Activity: Write each entry out again, exactly as it is written.

Data to use:

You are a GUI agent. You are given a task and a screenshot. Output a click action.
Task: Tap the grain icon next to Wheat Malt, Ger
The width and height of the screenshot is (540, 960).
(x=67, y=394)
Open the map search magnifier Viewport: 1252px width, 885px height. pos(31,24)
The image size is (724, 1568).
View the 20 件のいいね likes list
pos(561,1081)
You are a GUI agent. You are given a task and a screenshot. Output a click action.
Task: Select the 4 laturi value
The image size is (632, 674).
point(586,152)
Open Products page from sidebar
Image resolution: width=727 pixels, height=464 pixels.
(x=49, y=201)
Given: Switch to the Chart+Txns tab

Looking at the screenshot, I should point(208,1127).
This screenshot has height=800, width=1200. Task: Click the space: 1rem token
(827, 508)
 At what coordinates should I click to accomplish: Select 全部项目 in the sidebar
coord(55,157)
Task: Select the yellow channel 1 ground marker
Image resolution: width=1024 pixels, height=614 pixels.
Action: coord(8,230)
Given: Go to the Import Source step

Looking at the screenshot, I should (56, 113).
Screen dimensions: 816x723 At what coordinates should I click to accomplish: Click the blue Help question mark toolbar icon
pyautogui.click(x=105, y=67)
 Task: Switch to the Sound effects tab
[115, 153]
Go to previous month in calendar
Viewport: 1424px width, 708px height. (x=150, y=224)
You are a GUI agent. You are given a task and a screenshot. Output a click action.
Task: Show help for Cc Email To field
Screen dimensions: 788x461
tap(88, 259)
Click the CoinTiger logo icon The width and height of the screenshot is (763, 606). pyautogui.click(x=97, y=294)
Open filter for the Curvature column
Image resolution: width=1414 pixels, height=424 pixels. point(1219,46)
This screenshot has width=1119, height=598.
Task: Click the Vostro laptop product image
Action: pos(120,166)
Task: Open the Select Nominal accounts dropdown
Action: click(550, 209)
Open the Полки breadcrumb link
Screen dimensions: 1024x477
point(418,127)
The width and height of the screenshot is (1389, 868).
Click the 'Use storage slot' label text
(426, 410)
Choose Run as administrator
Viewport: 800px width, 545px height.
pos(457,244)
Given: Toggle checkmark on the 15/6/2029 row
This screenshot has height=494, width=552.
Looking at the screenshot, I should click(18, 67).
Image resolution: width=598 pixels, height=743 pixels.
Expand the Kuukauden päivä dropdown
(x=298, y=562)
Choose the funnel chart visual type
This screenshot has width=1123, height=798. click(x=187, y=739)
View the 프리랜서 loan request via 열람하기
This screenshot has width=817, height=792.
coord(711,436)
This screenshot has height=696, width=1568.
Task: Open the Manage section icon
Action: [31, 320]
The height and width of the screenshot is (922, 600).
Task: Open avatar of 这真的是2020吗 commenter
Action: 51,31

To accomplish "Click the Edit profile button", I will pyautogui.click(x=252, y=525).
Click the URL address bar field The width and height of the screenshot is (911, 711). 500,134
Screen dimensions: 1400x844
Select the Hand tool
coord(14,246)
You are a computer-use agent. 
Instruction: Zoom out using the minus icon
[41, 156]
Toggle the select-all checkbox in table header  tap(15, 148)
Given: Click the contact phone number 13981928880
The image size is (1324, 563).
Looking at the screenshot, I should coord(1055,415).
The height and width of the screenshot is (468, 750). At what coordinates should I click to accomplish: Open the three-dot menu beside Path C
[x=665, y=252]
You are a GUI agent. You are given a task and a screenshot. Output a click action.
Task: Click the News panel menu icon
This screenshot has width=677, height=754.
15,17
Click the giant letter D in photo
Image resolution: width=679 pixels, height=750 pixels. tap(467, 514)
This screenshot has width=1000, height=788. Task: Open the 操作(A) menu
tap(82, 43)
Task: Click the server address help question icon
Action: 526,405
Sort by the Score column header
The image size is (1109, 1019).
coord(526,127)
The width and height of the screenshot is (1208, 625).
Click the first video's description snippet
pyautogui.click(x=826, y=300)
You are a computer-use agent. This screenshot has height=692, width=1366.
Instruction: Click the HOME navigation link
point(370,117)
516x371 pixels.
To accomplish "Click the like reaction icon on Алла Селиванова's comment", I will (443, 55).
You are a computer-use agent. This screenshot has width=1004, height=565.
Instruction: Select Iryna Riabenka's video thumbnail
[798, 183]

Exercise solution:
You are a GUI agent. You are given a task and a screenshot. Output a click action.
Task: Tap the grain icon next to Wheat Malt, Ger
The width and height of the screenshot is (540, 960).
(x=67, y=394)
Open the map search magnifier Viewport: 1252px width, 885px height. pos(31,24)
The image size is (724, 1568).
View the 20 件のいいね likes list
pos(561,1081)
You are a GUI agent. You are given a task and a screenshot. Output a click action.
Task: Select the 4 laturi value
The image size is (632, 674).
point(586,152)
Open Products page from sidebar
Image resolution: width=727 pixels, height=464 pixels.
(x=49, y=201)
Given: Switch to the Chart+Txns tab

Looking at the screenshot, I should point(208,1127).
This screenshot has height=800, width=1200. Task: Click the space: 1rem token
(827, 508)
 At what coordinates should I click to accomplish: Select 全部项目 in the sidebar
coord(55,157)
Task: Select the yellow channel 1 ground marker
Image resolution: width=1024 pixels, height=614 pixels.
Action: coord(8,230)
Given: Go to the Import Source step

Looking at the screenshot, I should (56, 113).
Screen dimensions: 816x723 At what coordinates should I click to accomplish: Click the blue Help question mark toolbar icon
pyautogui.click(x=105, y=67)
 Task: Switch to the Sound effects tab
[115, 153]
Go to previous month in calendar
Viewport: 1424px width, 708px height. (x=150, y=224)
You are a GUI agent. You are given a task and a screenshot. Output a click action.
Task: Show help for Cc Email To field
Screen dimensions: 788x461
tap(88, 259)
Click the CoinTiger logo icon The width and height of the screenshot is (763, 606). pyautogui.click(x=97, y=294)
Open filter for the Curvature column
Image resolution: width=1414 pixels, height=424 pixels. point(1219,46)
This screenshot has width=1119, height=598.
Task: Click the Vostro laptop product image
Action: pos(120,166)
Task: Open the Select Nominal accounts dropdown
Action: click(550, 209)
Open the Полки breadcrumb link
Screen dimensions: 1024x477
point(418,127)
The width and height of the screenshot is (1389, 868).
Click the 'Use storage slot' label text
(426, 410)
Choose Run as administrator
Viewport: 800px width, 545px height.
pos(457,244)
Given: Toggle checkmark on the 15/6/2029 row
This screenshot has height=494, width=552.
Looking at the screenshot, I should click(18, 67).
Image resolution: width=598 pixels, height=743 pixels.
Expand the Kuukauden päivä dropdown
(x=298, y=562)
Choose the funnel chart visual type
This screenshot has width=1123, height=798. click(x=187, y=739)
View the 프리랜서 loan request via 열람하기
This screenshot has width=817, height=792.
coord(711,436)
This screenshot has height=696, width=1568.
Task: Open the Manage section icon
Action: [31, 320]
The height and width of the screenshot is (922, 600).
Task: Open avatar of 这真的是2020吗 commenter
Action: 51,31

To accomplish "Click the Edit profile button", I will pyautogui.click(x=252, y=525).
Click the URL address bar field The width and height of the screenshot is (911, 711). 500,134
Screen dimensions: 1400x844
Select the Hand tool
coord(14,246)
You are a computer-use agent. 
Instruction: Zoom out using the minus icon
[41, 156]
Toggle the select-all checkbox in table header  tap(15, 148)
Given: Click the contact phone number 13981928880
The image size is (1324, 563).
Looking at the screenshot, I should coord(1055,415).
The height and width of the screenshot is (468, 750). At what coordinates should I click to accomplish: Open the three-dot menu beside Path C
[x=665, y=252]
You are a GUI agent. You are given a task and a screenshot. Output a click action.
Task: Click the News panel menu icon
This screenshot has width=677, height=754.
15,17
Click the giant letter D in photo
Image resolution: width=679 pixels, height=750 pixels. tap(467, 514)
This screenshot has width=1000, height=788. Task: Open the 操作(A) menu
tap(82, 43)
Task: Click the server address help question icon
Action: 526,405
Sort by the Score column header
The image size is (1109, 1019).
coord(526,127)
The width and height of the screenshot is (1208, 625).
Click the first video's description snippet
pyautogui.click(x=826, y=300)
You are a computer-use agent. This screenshot has height=692, width=1366.
Instruction: Click the HOME navigation link
point(370,117)
516x371 pixels.
To accomplish "Click the like reaction icon on Алла Селиванова's comment", I will (443, 55).
You are a computer-use agent. This screenshot has width=1004, height=565.
Instruction: Select Iryna Riabenka's video thumbnail
[798, 183]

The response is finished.